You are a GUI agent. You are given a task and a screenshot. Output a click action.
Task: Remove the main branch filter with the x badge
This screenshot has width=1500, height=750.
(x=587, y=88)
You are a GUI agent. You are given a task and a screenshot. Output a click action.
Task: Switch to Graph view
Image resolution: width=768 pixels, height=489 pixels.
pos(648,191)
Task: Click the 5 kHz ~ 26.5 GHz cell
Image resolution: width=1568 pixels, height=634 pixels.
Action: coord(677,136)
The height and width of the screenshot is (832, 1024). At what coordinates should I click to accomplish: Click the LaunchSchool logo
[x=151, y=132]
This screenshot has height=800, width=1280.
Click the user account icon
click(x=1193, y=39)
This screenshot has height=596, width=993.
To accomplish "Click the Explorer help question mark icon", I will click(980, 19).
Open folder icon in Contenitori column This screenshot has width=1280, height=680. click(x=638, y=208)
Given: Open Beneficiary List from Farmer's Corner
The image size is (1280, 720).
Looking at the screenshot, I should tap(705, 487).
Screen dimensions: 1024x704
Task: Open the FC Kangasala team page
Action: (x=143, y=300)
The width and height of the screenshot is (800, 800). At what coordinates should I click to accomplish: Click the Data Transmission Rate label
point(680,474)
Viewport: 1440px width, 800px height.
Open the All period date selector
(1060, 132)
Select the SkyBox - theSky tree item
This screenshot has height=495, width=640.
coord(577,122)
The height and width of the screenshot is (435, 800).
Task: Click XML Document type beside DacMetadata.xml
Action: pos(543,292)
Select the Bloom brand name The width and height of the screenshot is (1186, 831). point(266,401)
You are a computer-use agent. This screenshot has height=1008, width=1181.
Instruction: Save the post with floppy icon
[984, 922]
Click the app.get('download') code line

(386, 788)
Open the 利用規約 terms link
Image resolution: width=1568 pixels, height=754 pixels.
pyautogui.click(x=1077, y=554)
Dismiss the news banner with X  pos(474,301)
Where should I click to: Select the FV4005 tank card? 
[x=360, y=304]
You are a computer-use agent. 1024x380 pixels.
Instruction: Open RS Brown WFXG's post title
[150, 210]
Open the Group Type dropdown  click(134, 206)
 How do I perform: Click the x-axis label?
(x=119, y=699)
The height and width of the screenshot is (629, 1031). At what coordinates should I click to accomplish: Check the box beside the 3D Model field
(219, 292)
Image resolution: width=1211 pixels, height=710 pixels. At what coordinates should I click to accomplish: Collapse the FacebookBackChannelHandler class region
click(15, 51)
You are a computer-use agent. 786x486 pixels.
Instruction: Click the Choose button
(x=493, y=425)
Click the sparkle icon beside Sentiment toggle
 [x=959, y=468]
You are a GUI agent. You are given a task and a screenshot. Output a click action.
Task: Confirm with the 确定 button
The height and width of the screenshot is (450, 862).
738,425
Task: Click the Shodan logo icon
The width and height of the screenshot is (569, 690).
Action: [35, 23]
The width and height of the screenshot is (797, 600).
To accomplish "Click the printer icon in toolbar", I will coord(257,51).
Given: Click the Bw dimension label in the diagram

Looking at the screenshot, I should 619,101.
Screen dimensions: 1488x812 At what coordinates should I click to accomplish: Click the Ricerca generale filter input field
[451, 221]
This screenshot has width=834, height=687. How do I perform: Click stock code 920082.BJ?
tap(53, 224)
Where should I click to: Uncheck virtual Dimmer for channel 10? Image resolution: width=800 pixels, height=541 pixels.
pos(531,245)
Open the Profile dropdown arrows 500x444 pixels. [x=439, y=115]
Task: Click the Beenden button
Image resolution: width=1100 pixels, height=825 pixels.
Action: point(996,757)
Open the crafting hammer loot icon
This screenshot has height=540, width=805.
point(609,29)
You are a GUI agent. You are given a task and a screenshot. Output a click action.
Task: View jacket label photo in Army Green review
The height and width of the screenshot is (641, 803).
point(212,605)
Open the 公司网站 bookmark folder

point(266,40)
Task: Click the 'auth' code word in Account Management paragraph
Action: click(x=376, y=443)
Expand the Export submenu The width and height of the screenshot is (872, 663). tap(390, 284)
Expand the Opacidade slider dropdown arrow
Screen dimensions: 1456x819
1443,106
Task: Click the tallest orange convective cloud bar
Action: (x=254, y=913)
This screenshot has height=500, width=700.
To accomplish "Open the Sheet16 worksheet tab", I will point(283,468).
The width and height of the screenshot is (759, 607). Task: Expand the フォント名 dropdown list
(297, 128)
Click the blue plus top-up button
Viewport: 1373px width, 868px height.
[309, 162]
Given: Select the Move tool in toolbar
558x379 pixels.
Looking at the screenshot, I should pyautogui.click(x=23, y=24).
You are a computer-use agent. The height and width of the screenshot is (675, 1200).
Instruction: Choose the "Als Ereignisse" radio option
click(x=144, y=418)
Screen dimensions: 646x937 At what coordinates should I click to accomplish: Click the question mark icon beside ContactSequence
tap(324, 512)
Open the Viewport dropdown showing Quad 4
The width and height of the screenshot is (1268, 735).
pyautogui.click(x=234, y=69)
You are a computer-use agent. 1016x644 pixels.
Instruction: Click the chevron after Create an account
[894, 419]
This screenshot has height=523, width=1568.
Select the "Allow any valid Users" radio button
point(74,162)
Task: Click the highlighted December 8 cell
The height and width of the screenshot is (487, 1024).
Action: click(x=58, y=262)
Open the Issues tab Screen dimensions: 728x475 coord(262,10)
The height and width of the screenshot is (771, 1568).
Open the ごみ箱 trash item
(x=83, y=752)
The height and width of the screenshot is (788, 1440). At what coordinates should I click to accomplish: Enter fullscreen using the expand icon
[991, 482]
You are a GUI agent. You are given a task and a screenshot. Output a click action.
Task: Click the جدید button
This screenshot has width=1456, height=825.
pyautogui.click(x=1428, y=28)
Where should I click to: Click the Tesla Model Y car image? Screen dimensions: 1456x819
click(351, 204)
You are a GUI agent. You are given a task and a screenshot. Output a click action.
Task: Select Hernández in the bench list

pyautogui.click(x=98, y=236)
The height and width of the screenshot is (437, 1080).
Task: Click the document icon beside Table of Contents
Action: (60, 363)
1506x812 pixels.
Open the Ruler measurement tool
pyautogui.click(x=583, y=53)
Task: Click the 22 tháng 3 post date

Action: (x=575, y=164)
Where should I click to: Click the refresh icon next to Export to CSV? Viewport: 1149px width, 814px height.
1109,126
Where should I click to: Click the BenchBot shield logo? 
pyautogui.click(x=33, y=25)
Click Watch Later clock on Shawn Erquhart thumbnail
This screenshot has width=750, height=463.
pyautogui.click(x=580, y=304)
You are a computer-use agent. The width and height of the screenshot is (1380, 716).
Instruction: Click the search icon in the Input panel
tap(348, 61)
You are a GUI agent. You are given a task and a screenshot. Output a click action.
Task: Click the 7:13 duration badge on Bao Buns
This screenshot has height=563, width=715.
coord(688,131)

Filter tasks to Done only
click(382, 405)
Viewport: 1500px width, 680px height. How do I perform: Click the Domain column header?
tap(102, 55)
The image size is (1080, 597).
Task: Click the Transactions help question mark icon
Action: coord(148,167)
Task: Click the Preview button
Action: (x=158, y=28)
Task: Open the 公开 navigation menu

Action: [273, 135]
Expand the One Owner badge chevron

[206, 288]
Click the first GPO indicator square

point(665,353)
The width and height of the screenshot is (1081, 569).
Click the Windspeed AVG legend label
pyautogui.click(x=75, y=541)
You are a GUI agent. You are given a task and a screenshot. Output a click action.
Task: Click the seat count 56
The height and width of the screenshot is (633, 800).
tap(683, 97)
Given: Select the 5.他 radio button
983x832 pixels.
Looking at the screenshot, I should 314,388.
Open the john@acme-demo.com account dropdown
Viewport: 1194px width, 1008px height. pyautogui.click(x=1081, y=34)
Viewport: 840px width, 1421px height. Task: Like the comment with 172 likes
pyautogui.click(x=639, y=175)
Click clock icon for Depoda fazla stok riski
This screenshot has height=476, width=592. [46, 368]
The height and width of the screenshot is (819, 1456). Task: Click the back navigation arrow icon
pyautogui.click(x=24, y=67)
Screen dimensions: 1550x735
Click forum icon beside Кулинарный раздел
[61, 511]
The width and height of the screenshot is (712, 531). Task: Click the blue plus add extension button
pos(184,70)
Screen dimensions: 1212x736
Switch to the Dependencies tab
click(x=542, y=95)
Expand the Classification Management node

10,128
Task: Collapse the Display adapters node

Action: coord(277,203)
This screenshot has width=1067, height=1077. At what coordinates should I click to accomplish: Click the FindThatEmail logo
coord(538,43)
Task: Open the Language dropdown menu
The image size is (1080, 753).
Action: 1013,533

----

▶ **WORK ITEM**
Using the material above, work out how many lines contain the string "toolbar". Give the number only.

▶ **ANSWER SPACE**
2